Stanforth’s feet slowed as he neared the painter. He read the top name freshly stenciled on the door.
Professor Henry Jones Jr.
The painter was finishing the last letter on the line below it. He glanced back at the dean with an inquiring expression.
Stanforth waved to him, not meaning to interrupt. “Oh, go on, go on. By all means, do go on.”
Turning back to his work, the painter used his brush to fill in the last letter, completing the line.
Associate Dean
Satisfied, Stanforth hid a smile, hurried on to his own office, and ducked inside. He took a moment to collect himself. He noted a picture of the previous dean of the college, Marcus Brody, hanging on the wall.
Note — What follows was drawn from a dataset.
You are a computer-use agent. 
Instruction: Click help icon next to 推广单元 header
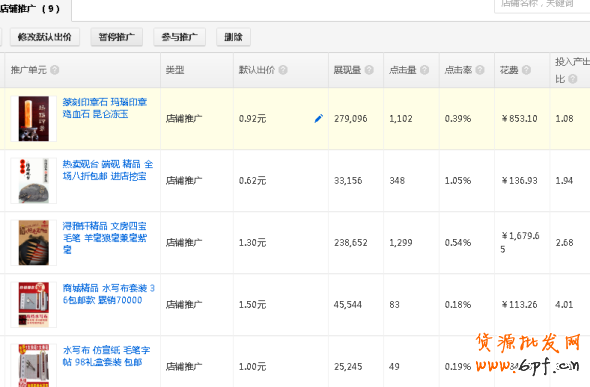tap(55, 70)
He paused to touch two fingers to the frame. “You should be the one here, Marcus.” He sighed and glanced toward the ceiling. “And perhaps you are, my good friend. I certainly hope so.”
But Stanforth had his own duty. He reached his office library and searched the shelves. He found the Bible on the second row. It was bound in well-worn leather. The tome was as old as the college itself. It was said that Abraham Lincoln himself had taken the oath of office on this Bible. But more importantly, it had been in the Brody family going back generations, bequeathed to the college in Marcus’s will.
The ceremony could not commence without it.
With the Bible in hand, Stanforth rushed out of his office with as much decorum as he could muster. It would not be fitting to have the dean be seen sprinting across the campus in his Sunday best.
So it took him a few minutes more to reach the Marshall College chapel. It sat in the middle of a green lawn, its walls constructed of gray stone quarried from the land here. Stained-glass windows glinted in the bright sunshine. The dogwoods that lined the main walkway were already flowering in shades of pink and white. But running late, Stanforth headed to the chapel’s side entrance.
He pushed inside to discover that everything was as he had left it.
The minister still waited in front of the happy couple—though from Henry’s impatient frown at him, happy might not be the right description. Henry, clean-shaven and scrubbed, was dressed in a fine suit with a bow tie. At his side, his wife-to-be, Marion Ravenwood, was resplendent in a simple white dress that set off her beautiful blue eyes. The remaining member of the wedding party, standing to Henry’s right, was also in a fine suit, but he had unfortunately marred the look by wearing a scuffed pair of biker boots.
Youths today . . .
“ ’Bout time, Charles,” Indy said under his breath.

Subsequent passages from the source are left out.